PROMPT: Only the lines from the one with "The width and height of the screenshot is (1100, 492)." to the end of the material should be reproduced, exactly and in full, both ends included.

AVAILABLE DATA:
───

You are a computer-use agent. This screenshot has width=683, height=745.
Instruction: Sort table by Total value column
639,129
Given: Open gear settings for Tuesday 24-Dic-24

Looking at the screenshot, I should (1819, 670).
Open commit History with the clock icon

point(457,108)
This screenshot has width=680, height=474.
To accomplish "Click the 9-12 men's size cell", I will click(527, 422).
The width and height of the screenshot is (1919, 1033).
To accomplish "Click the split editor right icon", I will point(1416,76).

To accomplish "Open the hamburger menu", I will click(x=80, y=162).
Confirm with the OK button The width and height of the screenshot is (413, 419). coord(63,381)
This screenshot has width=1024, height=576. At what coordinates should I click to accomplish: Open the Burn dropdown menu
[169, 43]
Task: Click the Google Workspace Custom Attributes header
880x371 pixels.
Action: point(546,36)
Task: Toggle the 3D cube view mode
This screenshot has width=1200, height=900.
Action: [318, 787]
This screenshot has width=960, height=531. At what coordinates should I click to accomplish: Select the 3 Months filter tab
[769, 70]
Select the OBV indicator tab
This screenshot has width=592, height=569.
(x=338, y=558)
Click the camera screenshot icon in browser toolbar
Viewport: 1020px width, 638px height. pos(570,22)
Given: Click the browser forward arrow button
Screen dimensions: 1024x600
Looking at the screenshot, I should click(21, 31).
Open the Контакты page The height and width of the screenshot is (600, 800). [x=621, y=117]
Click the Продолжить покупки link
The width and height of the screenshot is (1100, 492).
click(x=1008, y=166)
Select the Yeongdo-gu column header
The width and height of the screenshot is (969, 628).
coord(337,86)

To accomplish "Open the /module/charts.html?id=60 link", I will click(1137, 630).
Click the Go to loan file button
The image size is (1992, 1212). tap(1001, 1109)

───

WRITTEN RESPONSE:
The width and height of the screenshot is (1100, 492).
click(x=1008, y=166)
Select the Yeongdo-gu column header
The width and height of the screenshot is (969, 628).
coord(337,86)

To accomplish "Open the /module/charts.html?id=60 link", I will click(1137, 630).
Click the Go to loan file button
The image size is (1992, 1212). tap(1001, 1109)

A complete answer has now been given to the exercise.